Polly stared at it. “My mind was far from my work,” she stammered. “I wrote mechanically on the typewriter any silly sentences that came into my head. I did know your safe-combination, for you had me write it down for you once and the figures dwelt in my memory; but indeed I did not repeat them to Austin.”

“You did not need to,” broke in Mrs. Hale. “I had Austin once open the safe for me, Robert, in your absence. I needed my jewelry, and I supposed he remembered the combination or—”

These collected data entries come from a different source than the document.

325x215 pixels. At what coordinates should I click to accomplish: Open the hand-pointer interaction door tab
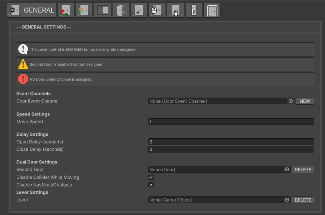coord(176,10)
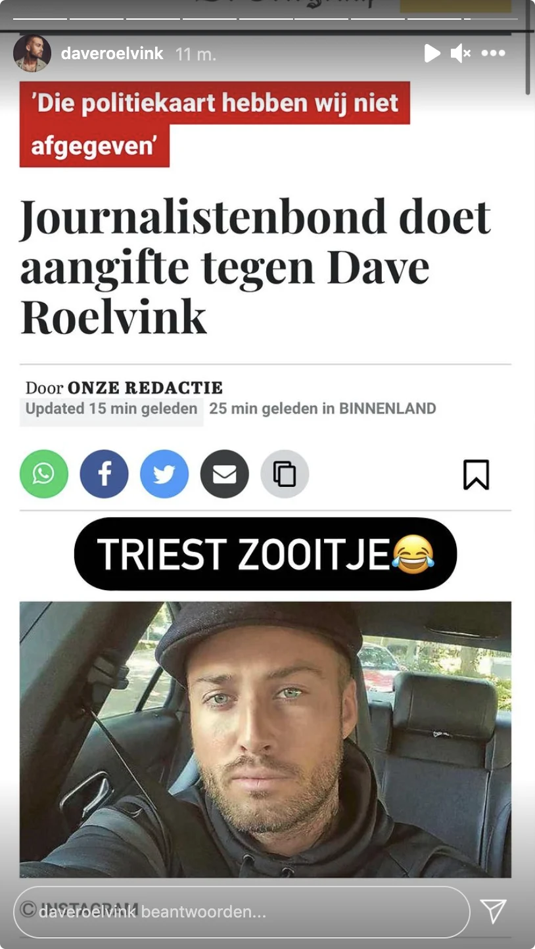Share article via Facebook icon
The height and width of the screenshot is (949, 535).
[x=104, y=474]
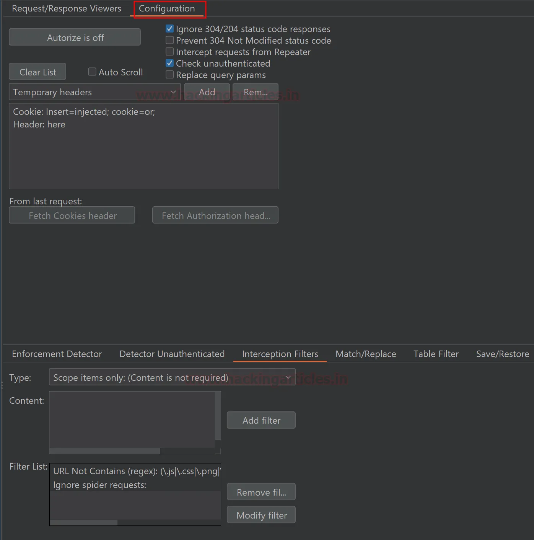Image resolution: width=534 pixels, height=540 pixels.
Task: Click the Filter List horizontal scrollbar
Action: pos(83,522)
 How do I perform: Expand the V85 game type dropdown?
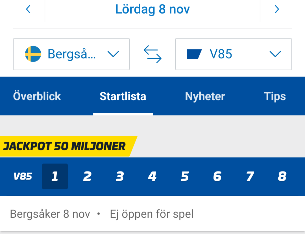click(234, 54)
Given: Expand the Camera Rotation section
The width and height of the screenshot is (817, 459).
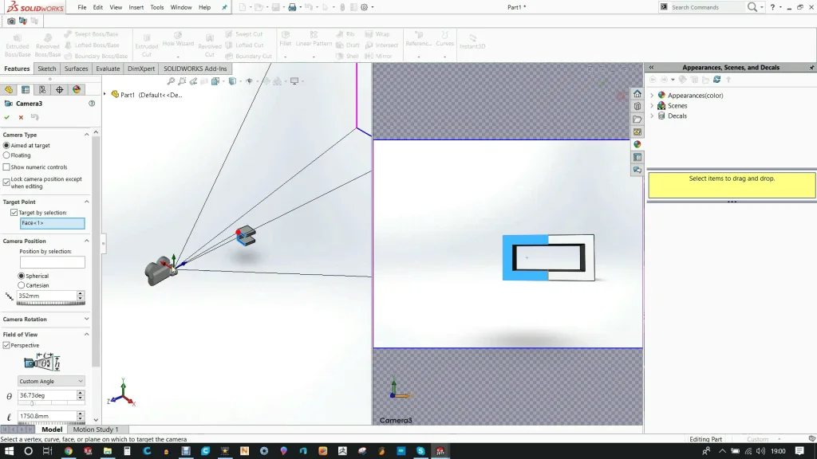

“Or jotted it down for future use,” Turner interrupted her brusquely. “I found a soiled bit of paper with several numbers torn off on Austin’s bureau when I slipped in his bedroom on my way to bed. He must have refreshed his memory before going down to the library by studying the paper.”

“What was he searching for in the safe?” asked Hale.

“I know,” volunteered Mrs. Hale. She stared anywhere but at her husband. “Austin had very wheedling ways, and sometimes when he was hard pressed for money, he persuaded me to lend it to him.”

“Agatha!”

“I know, Robert, it was foolish.” Mrs. Hale’s voice trembled with a suspicion of tears. “The sum finally totaled four thousand seven hundred and eighty-two dollars.”

“Good Lord!” and Hale eyed her in dismay.

“I had his memorandum of his indebtedness,” she went on, paying no attention to her husband. “I wrote reminding him of it, and that I had placed it in your safe intending to show it to you, Robert—” Hale groaned dismally and his wife burst into tears. “I dared not ask outright about the memorandum as I feared it might be suspected that Austin and I had quarreled over it.”

Judith broke in upon any reproaches her father might have made.